> [Work instructions] Where the word "computer" occurs in a line of the data, return the whole line.

> [Stored data]
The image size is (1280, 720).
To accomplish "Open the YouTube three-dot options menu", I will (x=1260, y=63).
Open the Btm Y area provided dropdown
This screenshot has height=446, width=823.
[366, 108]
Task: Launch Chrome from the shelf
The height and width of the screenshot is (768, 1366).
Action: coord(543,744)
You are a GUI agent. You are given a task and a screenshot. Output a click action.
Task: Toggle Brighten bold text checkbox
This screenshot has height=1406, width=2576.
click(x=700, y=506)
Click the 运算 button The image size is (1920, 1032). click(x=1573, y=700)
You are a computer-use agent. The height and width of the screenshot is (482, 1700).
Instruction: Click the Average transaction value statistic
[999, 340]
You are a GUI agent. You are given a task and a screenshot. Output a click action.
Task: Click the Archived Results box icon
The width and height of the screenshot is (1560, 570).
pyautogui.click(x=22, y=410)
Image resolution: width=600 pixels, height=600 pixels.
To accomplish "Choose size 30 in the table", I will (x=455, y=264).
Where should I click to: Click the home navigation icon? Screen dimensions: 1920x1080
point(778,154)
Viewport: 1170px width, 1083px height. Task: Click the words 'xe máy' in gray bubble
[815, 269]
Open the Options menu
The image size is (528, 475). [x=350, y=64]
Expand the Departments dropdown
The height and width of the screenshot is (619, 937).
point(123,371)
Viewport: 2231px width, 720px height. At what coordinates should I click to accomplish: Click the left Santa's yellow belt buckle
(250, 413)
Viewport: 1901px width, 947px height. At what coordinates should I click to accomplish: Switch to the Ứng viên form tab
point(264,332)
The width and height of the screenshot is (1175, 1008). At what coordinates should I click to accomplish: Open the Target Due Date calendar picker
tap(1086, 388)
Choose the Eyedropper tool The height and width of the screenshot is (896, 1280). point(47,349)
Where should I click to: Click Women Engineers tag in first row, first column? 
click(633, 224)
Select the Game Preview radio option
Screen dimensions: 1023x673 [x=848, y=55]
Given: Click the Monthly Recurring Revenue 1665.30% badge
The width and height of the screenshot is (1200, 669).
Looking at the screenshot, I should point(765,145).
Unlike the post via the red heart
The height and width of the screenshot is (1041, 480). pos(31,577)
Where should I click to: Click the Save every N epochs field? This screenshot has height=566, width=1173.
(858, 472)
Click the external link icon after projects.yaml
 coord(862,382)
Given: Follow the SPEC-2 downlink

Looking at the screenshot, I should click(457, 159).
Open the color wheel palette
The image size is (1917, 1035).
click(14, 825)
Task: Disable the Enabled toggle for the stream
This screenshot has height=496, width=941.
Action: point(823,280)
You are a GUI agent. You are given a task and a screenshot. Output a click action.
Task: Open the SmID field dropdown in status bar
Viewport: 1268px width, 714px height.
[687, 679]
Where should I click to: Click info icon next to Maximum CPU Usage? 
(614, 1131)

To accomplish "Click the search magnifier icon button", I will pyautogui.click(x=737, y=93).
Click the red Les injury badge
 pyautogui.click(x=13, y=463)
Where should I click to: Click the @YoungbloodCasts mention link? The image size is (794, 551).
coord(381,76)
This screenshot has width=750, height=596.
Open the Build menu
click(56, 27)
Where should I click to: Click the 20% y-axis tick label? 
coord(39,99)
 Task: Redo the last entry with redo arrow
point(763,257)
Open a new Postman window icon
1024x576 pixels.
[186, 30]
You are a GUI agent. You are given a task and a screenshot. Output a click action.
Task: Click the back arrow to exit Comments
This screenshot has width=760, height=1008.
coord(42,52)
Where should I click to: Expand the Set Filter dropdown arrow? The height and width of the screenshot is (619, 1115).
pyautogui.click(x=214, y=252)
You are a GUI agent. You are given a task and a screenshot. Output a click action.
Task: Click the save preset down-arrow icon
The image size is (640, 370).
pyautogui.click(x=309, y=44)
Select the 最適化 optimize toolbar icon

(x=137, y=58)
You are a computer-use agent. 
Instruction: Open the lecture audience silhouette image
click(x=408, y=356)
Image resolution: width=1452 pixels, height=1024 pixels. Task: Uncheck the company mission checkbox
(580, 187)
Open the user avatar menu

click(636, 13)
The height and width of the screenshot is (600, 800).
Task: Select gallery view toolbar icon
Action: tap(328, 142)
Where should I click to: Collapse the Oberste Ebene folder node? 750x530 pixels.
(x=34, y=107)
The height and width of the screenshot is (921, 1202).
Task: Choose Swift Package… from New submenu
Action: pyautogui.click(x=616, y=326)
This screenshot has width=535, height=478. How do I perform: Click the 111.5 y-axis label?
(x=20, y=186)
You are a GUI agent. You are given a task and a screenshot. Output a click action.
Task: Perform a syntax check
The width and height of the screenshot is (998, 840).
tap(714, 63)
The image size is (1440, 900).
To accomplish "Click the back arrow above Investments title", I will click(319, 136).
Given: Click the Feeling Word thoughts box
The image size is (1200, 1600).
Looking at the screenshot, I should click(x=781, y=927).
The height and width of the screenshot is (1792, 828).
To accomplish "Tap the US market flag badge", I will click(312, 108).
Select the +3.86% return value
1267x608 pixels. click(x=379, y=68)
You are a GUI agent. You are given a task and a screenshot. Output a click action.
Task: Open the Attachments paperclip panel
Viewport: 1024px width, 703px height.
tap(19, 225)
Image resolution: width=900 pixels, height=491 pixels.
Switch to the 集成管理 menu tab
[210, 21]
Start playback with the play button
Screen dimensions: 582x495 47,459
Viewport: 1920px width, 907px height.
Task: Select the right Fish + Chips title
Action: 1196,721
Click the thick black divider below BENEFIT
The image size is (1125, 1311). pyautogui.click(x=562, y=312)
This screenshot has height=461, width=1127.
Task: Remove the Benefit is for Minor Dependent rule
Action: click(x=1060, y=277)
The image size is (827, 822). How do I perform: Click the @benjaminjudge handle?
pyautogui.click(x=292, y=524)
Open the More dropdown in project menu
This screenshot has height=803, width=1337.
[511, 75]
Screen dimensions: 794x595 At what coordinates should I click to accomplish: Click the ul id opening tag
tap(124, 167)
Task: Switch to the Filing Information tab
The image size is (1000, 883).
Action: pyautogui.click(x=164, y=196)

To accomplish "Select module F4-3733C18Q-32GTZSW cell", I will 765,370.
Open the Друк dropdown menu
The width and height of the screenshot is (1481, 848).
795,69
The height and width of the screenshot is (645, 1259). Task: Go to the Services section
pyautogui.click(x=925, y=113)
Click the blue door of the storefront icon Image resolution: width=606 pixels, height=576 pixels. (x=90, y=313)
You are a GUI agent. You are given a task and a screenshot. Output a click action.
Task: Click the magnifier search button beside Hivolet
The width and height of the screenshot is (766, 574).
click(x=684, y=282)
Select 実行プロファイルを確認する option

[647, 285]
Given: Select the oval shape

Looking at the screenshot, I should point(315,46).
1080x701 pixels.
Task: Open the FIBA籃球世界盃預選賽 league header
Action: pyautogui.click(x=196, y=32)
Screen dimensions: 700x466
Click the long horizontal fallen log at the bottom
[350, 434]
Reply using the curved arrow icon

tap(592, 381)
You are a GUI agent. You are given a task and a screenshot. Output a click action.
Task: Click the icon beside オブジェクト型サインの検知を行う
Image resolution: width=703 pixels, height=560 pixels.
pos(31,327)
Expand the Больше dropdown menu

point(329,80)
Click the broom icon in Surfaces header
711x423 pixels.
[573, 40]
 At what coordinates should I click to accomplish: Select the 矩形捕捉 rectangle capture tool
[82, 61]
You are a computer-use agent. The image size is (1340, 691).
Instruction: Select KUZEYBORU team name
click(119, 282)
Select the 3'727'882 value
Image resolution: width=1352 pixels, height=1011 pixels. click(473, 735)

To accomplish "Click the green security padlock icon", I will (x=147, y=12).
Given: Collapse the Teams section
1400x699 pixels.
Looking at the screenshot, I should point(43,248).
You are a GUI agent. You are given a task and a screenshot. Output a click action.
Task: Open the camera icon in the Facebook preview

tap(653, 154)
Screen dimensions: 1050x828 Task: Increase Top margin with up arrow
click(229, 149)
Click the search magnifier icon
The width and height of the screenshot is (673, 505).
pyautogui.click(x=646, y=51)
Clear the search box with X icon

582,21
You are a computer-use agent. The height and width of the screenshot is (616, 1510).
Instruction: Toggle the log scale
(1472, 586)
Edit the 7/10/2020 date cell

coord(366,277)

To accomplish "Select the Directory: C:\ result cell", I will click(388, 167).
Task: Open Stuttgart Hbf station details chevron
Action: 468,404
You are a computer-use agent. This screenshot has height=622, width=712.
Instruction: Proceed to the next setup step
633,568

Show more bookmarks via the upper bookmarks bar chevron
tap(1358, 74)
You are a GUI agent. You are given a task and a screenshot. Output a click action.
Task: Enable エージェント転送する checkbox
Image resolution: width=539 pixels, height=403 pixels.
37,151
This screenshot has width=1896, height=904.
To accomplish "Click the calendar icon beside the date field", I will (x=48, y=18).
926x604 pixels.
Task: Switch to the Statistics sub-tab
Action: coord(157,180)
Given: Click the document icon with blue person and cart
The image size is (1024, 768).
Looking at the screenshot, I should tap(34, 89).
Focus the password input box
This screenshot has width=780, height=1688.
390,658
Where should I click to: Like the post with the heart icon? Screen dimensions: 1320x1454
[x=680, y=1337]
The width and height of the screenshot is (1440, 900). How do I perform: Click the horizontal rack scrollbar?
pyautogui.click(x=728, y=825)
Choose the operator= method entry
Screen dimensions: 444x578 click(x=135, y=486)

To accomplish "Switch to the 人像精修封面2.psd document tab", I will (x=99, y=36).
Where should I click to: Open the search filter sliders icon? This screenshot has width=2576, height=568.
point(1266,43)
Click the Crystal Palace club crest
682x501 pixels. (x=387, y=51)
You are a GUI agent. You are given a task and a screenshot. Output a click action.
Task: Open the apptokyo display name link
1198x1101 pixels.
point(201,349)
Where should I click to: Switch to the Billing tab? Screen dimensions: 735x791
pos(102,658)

> [Output of the exercise]
You are a computer-use agent. The height and width of the screenshot is (482, 1700).
You are a computer-use agent. 
You are a computer-use agent. The image size is (1340, 691).
You are a computer-use agent. The height and width of the screenshot is (616, 1510).
You are a computer-use agent. This screenshot has height=622, width=712.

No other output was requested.